▸ **DIRECTIONS**: Determine how many lines in the entries below contain the word "pixel". The reply is that number alone.

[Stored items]

=== Begin Enclosure ===

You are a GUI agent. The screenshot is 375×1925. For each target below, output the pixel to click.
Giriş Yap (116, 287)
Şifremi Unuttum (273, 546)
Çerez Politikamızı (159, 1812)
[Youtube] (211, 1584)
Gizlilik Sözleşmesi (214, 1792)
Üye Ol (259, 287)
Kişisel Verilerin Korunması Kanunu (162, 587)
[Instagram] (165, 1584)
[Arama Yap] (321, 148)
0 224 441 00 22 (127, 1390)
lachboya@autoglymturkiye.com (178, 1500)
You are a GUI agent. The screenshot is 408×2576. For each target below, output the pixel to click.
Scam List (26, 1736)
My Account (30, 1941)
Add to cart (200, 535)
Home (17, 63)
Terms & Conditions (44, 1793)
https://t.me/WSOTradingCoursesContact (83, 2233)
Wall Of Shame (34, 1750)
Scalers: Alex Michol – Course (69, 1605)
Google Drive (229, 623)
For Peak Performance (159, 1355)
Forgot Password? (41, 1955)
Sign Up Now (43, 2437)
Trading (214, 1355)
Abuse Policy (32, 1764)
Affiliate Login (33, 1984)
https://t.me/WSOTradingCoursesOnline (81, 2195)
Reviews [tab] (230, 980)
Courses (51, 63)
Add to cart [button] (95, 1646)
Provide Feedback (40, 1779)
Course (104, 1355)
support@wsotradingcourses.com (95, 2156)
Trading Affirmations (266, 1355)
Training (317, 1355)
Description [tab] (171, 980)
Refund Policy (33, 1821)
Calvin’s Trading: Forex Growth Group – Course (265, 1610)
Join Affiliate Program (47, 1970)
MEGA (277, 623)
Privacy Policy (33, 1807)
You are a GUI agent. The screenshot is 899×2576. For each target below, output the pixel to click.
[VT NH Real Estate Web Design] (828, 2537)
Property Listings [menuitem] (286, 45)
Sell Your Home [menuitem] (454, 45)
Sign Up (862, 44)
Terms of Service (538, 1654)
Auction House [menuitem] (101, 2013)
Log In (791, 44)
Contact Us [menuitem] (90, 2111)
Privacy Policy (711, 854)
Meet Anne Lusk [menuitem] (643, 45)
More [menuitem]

=== End Enclosure ===

▸ **WRITTEN RESPONSE**: 3